The Free-topology Bipartite Signed Configuration Model (BiSCM)13 is induced by the same Hamiltonian inducing its fixed-topology counterpart, i.e., \(H({\boldsymbol{\theta }},{\bf{B}})=\mathop{\sum }\nolimits_{i=1}^{N}[{\beta }_{i}{k}_{i}^{+}({\bf{B}})+{\gamma }_{i}{k}_{i}^{-}({\bf{B}})]+\mathop{\sum }\nolimits_{\alpha =1}^{M}[{\delta }_{\alpha }{h}_{\alpha }^{+}({\bf{B}})+{\eta }_{\alpha }{h}_{\alpha }^{-}({\bf{B}})]\) but, as for the BiSRGM, it cannot be further simplified. The generic entry, thus, reads

$$P({b}_{i\alpha }=+1)=\frac{{e}^{-({\beta }_{i}+{\delta }_{\alpha })}}{1+{e}^{-({\beta }_{i}+{\delta }_{\alpha })}+{e}^{-({\gamma }_{i}+{\eta }_{\alpha })}}={p}_{i\alpha }^{+},$$
(65)
$$P({b}_{i\alpha }=-1)=\frac{{e}^{-({\gamma }_{i}+{\eta }_{\alpha })}}{1+{e}^{-({\beta }_{i}+{\delta }_{\alpha })}+{e}^{-({\gamma }_{i}+{\eta }_{\alpha })}}={p}_{i\alpha }^{-}$$
(66)

and \({p}_{i\alpha }^{0}\equiv 1-{p}_{i\alpha }^{-}-{p}_{i\alpha }^{+}\). In words, biα obeys a generalised Bernoulli distribution whose probability coefficients are determined by the imposed constraints. Given any two nodes i and α, they are connected by a positive link with probability \({p}_{i\alpha }^{+}\), by a negative link with probability \({p}_{i\alpha }^{-}\) and are disconnected with probability \({p}_{i\alpha }^{0}\).

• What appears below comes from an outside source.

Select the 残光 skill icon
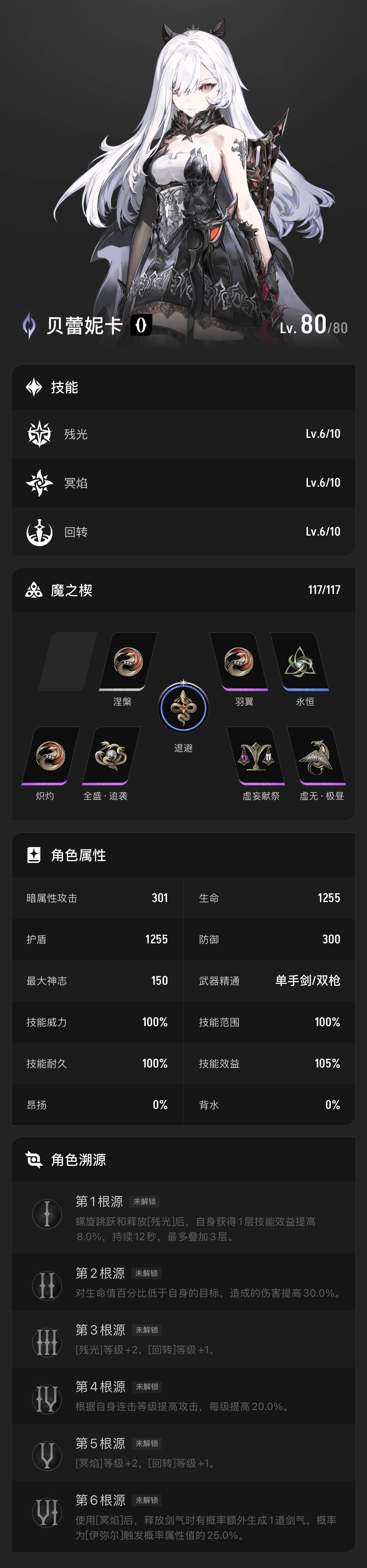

The maximisation of the likelihood function \({{\mathcal{L}}}_{{\rm{BiSCM}}}=\ln {P}_{{\rm{BiSCM}}}({{\bf{B}}}^{* })\) with respect to the unknown parameters that define it leads us to find

$${k}_{i}^{+}({{\bf{B}}}^{* })=\langle {k}_{i}^{+}\rangle ,\quad \forall \,i,$$
(67)
$${k}_{i}^{-}({{\bf{B}}}^{* })=\langle {k}_{i}^{-}\rangle ,\quad \forall \,i,$$
(68)
$${h}_{\alpha }^{+}({{\bf{B}}}^{* })=\langle {h}_{\alpha }^{+}\rangle ,\quad \forall \,\alpha ,$$
(69)
$${h}_{\alpha }^{-}({{\bf{B}}}^{* })=\langle {h}_{\alpha }^{-}\rangle ,\quad \forall \,\alpha .$$
(70)

The system above can be solved only numerically, along the guidelines provided in ref. 66.

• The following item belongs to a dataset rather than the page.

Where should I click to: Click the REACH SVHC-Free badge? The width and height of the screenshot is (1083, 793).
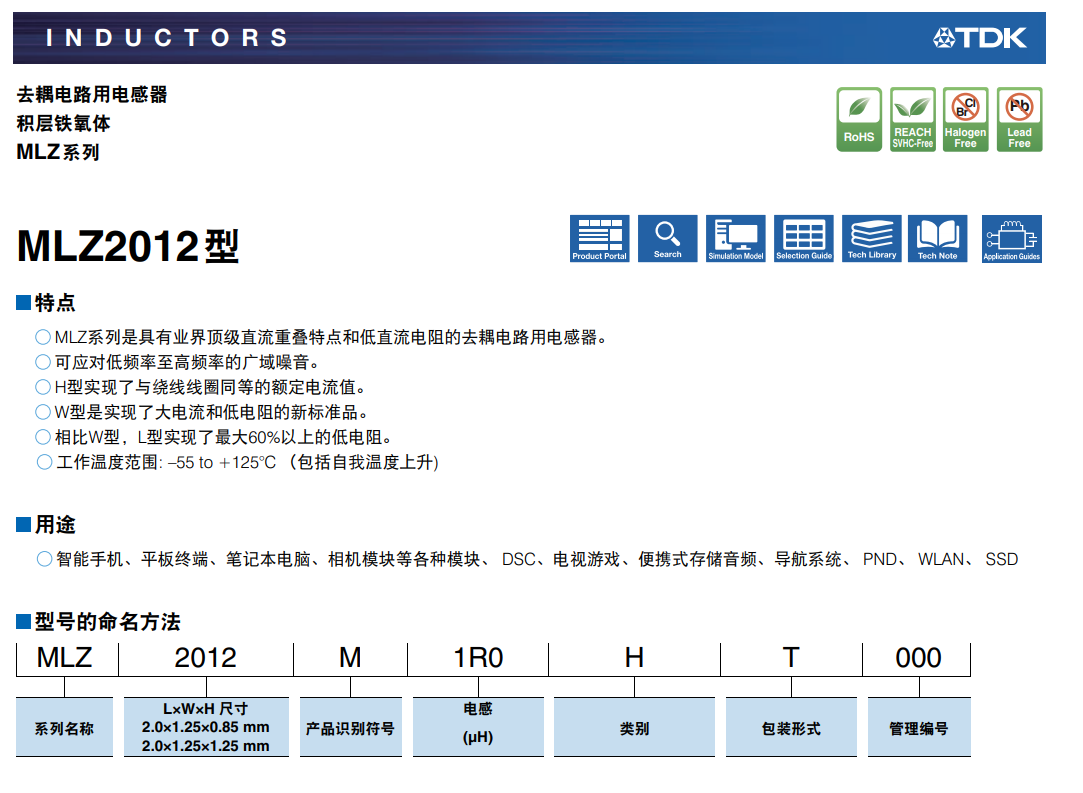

For more details, see Appendices D and E. Here, we have solved it by employing the SIMONA Matlab-coded package, available at this URL.

Let us conclude this section by mentioning that BiSCM can be obtained as a special case of the Bipartite Score Configuration Model presented in ref. 67.